Abstract:
Objective: We explored clinicopathological characteristics, immune-, and survival-influencing factors in patients who experienced ultra-long-term survival (≥10 years) of advanced (stage Ⅱ+Ⅲ+Ⅳ) esophageal squamous cell carcinoma.
Methods: The optimal neutrophil-to-lymphocyte ratio (NLR) cutoff value was determined using the X-tile software, and statistical analyses were performed with SPSS 27.0. Comparisons between groups were performed using the Pearson's chi-square test. Survival curves of patients with different clinical characteristics were plotted using the Kaplan-Meier method (Log-rank test). The enter method in the Cox regression analysis model was employed to identify independent prognostic risk factors for ultra-long-term survivor patients, and a figure was subsequently generated using GraphPad Prism 10.1.2.

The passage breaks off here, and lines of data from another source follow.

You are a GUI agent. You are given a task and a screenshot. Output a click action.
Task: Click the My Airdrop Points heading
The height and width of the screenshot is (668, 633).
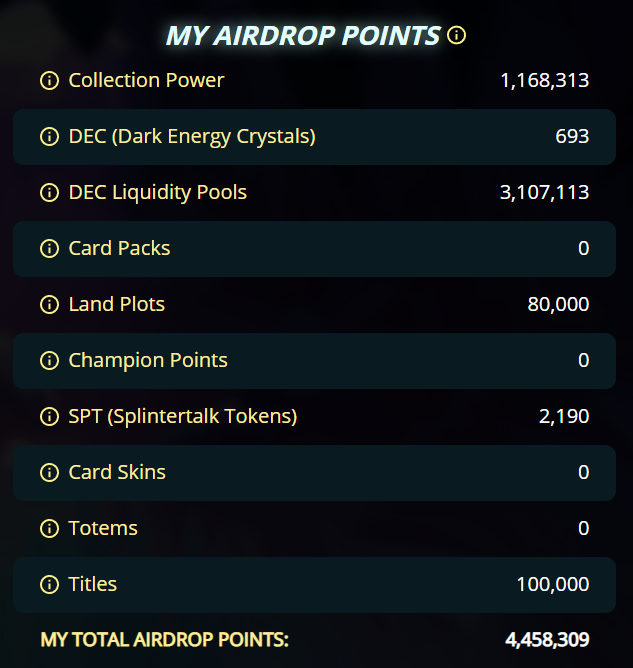point(303,35)
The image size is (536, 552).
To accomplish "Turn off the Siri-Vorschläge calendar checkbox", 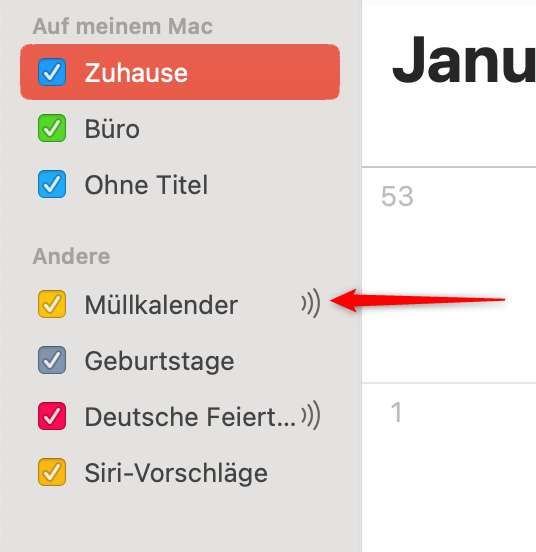I will coord(52,472).
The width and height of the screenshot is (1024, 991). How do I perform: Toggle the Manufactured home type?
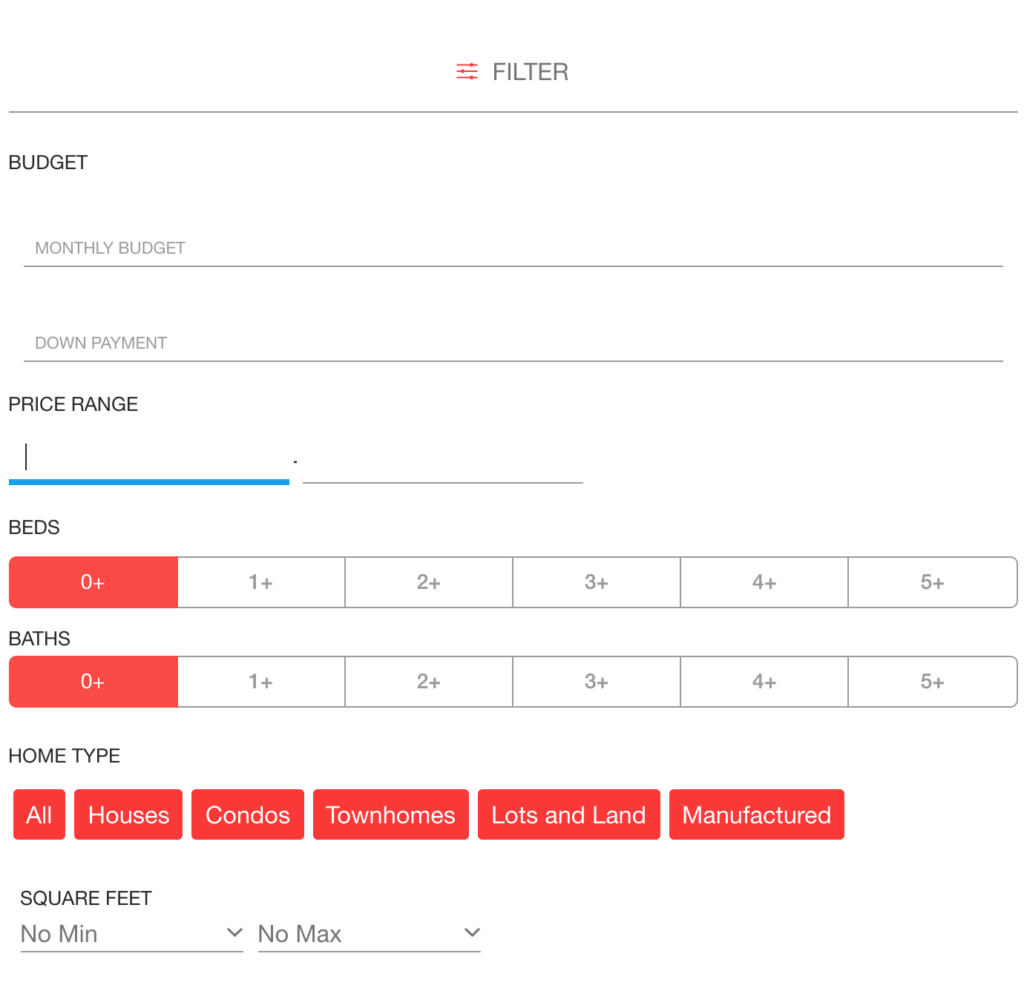coord(756,815)
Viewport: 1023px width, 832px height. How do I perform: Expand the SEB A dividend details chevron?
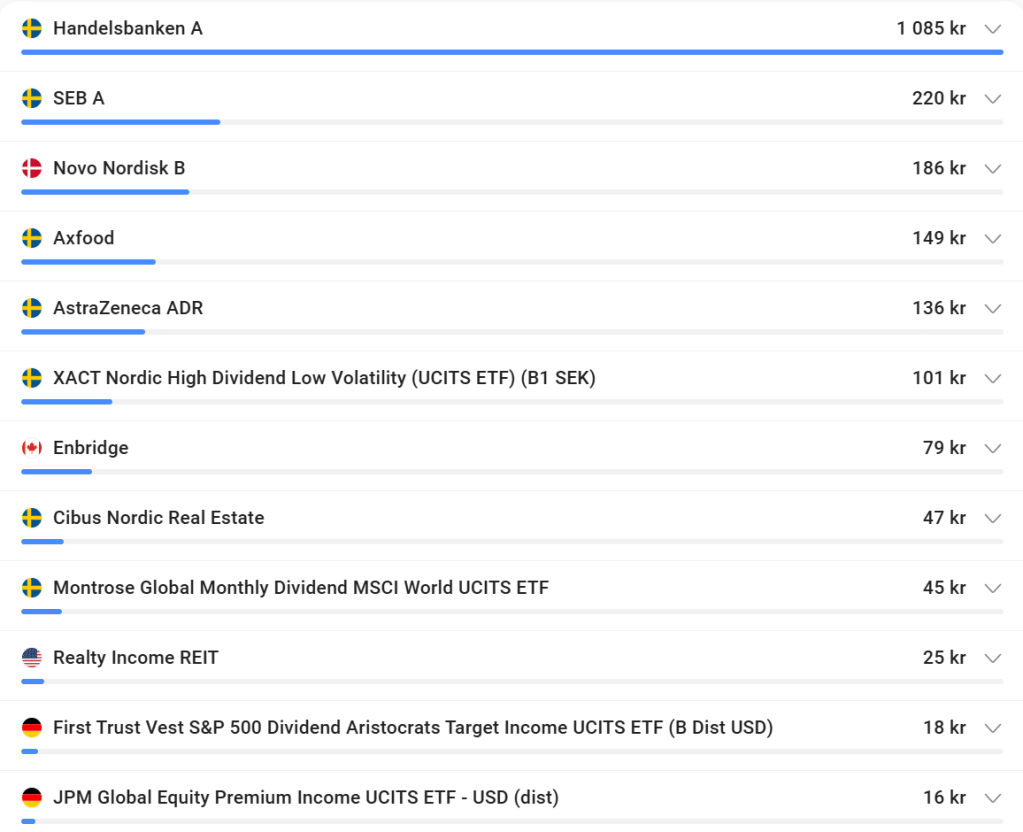(x=992, y=99)
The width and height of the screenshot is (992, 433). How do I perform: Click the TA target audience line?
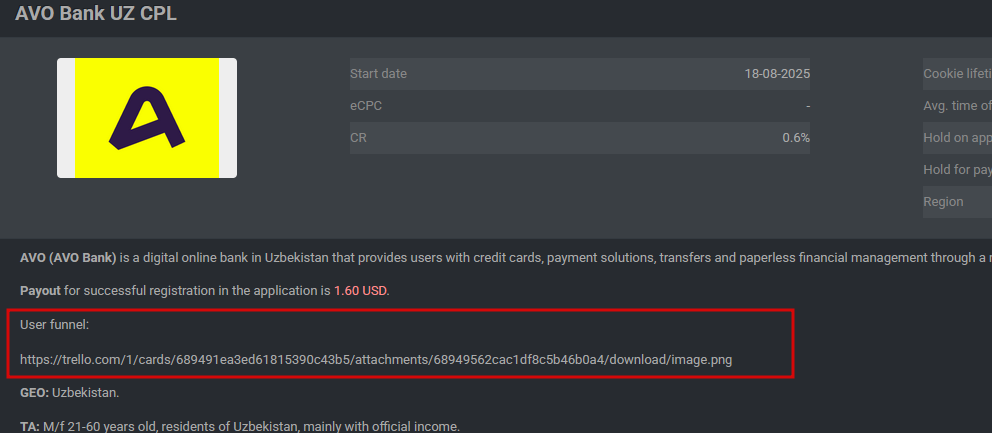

Results: Patient characteristics that contributed to significantly (
P<0.001) elevated rate of ultra-long-term survival included female sex, aged <60 years, residence in a high-incidence area, rural residence, non-smoker, non-drinker, positive family history, BMI <18.5, mid-thoracic tumor, negative for lymph node metastasis, and TNM stage Ⅱ. A significantly elevated proportion of ultra-long-term survivors was also observed in the low NLR group (
P=0.008). Among the ultra-long-term survivor patients, those who were female, aged <60 years, from high-incidence areas, urban residents, non-smokers, with a positive family history, mid-thoracic tumors and negative lymph node metastasis exhibited the best survival outcomes. By TNM stage, stage Ⅱ patients survived the longest, followed by stage Ⅲ, with stage Ⅳ survival being the shortest.
Conclusions: Male, age ≥60 years, rural residence, primary tumor longest diameter ≥4 cm, lymph-node positive, TNM stage Ⅲ or Ⅳ were all independent risk factors against ultra-long-term patient survival.